Kugler developed an approach whereby its machining center can diamond machine an optical feature directly into a hardened steel mold, which eliminates the need for polishing and milling, yet overcomes an issue with short tool life of the diamond tool.

The greatest impediment to using a diamond tool for machining of hardened tool steel is the short life of the diamond tool due to bonding. “Diamond is basically comprised of carbon, and the carbon within it is prone to bonding with the iron in the hardened steel. The result is iron carbide,” Schirmeister said. The high temperatures allow the diamond tool to react with the iron in the steel. “Hence, the diamond tool has an extremely short service life when machining hardened steel,” he said.


There are different approaches to tackling the problem. For example, the processing zone can be cooled with liquid nitrogen, but this approach is complicated and dangerous. “The process has not yet been used in industry,” he said.

Kugler has adopted an ultrasonic-assisted diamond machining method to solve the issues. Until now, the method has been used mainly for diamond turning on ultra-precision turning machines. With ultrasonic-assisted diamond machining, the diamond cutting tool is made to vibrate at high frequencies, and is pushed in an elliptical motion.

“The short frequency of the vibrations prevents the carbon in the diamond tool from bonding to the iron, due to the minimal exposure time,” Schirmeister said. Due to the extremely short exposure time, the temperature at the cutting edge remains low enough to prevent the chemical bonding of the carbon and the iron and maintains the integrity of the cutting tool. The ultrasonic method avoids carbon buildup on the diamond cutting edges, he said.

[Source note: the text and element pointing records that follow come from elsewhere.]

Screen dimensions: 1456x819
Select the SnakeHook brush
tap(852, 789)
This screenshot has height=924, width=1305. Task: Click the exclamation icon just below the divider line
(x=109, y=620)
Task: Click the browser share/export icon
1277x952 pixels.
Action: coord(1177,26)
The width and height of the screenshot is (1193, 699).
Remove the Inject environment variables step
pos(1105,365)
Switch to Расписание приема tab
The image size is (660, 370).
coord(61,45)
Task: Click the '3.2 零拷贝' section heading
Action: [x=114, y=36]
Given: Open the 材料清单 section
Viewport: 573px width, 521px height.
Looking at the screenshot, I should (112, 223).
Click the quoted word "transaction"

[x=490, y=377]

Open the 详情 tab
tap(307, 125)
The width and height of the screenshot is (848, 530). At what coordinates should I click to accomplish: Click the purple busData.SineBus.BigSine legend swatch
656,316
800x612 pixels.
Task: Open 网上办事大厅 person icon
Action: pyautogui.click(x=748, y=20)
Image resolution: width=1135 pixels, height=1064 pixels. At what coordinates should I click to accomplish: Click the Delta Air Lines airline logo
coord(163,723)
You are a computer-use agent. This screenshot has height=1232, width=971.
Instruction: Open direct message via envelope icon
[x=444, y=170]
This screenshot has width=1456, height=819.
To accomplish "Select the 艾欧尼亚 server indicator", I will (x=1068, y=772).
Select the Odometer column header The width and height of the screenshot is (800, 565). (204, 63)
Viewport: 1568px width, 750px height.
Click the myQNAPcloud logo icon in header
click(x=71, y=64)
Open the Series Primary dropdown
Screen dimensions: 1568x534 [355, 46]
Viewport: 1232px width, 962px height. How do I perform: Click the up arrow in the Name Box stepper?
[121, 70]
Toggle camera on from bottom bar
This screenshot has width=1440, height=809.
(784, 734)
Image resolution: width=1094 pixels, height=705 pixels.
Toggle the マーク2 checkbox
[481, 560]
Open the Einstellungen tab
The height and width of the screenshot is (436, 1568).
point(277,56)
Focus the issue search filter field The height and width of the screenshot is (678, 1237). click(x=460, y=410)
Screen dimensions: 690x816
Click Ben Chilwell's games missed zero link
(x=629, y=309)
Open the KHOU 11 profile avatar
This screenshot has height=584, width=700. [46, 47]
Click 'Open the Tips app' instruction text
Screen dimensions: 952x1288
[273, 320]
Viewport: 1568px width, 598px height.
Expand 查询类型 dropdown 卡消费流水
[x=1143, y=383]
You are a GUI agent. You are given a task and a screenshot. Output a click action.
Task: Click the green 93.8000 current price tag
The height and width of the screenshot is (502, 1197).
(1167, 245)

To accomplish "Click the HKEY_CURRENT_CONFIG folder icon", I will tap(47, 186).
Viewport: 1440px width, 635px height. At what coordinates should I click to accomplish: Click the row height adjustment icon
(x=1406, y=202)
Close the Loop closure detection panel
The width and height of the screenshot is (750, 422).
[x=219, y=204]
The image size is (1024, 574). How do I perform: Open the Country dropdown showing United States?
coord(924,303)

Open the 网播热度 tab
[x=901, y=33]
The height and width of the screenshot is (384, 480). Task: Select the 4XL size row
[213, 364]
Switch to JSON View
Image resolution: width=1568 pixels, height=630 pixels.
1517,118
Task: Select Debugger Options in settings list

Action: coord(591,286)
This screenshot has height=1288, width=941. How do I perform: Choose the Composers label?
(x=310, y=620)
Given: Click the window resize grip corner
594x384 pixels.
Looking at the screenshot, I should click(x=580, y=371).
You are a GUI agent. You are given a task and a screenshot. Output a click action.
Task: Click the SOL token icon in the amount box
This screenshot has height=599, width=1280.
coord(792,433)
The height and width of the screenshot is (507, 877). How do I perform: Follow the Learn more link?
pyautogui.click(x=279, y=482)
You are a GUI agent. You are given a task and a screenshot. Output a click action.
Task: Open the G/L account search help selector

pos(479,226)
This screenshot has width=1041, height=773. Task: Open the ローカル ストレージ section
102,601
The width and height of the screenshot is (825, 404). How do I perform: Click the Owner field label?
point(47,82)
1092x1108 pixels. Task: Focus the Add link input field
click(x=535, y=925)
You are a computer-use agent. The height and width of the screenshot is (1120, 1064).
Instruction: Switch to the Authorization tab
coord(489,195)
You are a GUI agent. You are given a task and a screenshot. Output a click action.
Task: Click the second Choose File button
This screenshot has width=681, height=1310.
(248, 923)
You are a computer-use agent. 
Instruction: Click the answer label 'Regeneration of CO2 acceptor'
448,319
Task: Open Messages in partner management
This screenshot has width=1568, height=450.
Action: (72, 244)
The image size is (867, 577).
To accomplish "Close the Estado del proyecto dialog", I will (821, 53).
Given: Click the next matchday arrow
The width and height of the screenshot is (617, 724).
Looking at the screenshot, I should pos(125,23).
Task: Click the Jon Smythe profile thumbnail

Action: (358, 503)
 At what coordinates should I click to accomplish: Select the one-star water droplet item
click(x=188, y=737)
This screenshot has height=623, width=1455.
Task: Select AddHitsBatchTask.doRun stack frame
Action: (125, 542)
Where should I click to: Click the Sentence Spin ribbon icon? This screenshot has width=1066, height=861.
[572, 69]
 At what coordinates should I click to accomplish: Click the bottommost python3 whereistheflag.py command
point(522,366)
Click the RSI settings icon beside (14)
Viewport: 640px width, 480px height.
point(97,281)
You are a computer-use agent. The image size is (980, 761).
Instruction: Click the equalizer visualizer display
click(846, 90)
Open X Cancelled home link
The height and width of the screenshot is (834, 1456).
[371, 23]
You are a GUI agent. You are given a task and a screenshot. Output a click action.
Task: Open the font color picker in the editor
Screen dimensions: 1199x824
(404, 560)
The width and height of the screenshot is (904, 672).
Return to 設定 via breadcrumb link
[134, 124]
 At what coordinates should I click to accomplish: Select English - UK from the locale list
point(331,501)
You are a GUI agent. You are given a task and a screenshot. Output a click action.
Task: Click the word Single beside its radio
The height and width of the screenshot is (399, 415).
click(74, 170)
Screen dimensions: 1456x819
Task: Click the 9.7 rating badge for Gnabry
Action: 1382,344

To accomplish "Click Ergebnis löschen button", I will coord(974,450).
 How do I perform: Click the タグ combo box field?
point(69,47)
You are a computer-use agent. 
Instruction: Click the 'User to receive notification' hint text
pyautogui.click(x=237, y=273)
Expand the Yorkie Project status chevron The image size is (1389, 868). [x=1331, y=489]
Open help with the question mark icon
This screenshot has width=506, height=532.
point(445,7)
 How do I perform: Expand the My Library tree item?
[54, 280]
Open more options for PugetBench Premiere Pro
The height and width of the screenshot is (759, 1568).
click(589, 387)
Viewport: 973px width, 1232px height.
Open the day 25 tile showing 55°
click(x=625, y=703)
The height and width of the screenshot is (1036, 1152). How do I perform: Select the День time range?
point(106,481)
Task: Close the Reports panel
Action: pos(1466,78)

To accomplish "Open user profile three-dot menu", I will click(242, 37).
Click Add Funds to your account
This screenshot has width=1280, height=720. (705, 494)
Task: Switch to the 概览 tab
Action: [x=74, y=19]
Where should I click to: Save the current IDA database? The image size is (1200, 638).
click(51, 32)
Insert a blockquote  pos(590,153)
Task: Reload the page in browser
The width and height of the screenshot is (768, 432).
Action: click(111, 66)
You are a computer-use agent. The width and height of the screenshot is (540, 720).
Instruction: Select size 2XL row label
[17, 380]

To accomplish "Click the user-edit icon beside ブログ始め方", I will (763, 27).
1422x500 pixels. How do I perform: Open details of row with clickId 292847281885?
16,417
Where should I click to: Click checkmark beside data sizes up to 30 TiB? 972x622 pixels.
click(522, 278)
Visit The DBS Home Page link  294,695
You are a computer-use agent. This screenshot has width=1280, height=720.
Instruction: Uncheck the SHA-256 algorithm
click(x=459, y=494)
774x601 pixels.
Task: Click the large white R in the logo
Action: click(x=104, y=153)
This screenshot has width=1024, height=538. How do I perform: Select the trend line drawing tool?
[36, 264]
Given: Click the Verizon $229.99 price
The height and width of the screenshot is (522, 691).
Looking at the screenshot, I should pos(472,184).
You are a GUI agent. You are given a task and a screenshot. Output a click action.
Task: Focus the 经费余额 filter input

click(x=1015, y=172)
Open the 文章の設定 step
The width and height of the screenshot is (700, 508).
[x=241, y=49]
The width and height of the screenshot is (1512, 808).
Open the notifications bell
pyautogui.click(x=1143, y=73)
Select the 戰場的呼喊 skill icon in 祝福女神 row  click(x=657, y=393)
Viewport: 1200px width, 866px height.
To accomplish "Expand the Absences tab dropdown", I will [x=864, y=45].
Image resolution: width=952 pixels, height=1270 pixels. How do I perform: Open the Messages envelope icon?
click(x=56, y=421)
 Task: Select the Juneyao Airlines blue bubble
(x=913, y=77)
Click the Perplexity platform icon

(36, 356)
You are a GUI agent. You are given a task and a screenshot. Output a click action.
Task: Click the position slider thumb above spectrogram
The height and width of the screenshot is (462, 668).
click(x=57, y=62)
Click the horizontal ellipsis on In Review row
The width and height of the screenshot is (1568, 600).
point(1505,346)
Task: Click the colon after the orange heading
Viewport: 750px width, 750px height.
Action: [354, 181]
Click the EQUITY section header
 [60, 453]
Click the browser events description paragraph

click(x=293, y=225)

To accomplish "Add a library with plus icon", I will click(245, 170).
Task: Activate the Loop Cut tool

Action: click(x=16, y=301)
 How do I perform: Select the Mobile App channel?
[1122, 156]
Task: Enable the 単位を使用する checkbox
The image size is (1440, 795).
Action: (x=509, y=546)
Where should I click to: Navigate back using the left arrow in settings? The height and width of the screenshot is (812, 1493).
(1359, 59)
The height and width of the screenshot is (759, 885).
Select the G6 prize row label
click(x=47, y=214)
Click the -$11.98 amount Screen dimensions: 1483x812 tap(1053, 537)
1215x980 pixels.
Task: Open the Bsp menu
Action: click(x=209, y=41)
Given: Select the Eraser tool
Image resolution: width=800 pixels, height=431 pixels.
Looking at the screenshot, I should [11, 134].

Kugler said the life expectancy of the diamond tool depends on cutting parameters and other factors, but generally it will be the same as a diamond tool in a standard (non-hardened steel) machining application. Until now, hardened steel machining was limited to micro-machining with conventional micro-machining tools rather than diamond cutting tools, Schirmeister said.

Ultrasonic-assisted diamond machining is the newest capability of the MicroMaster system, which has a modular design, so that up to three application heads can be installed side by side. This allows it to perform multiple machining steps, such as mechanical micro milling and laser micro milling.  

The ultrasonic-assisted diamond cutting tool can leave slight surface irregularities that are easily corrected with light polishing. “In this case, virtually no change in the surface shape occurs,” Schirmeister said.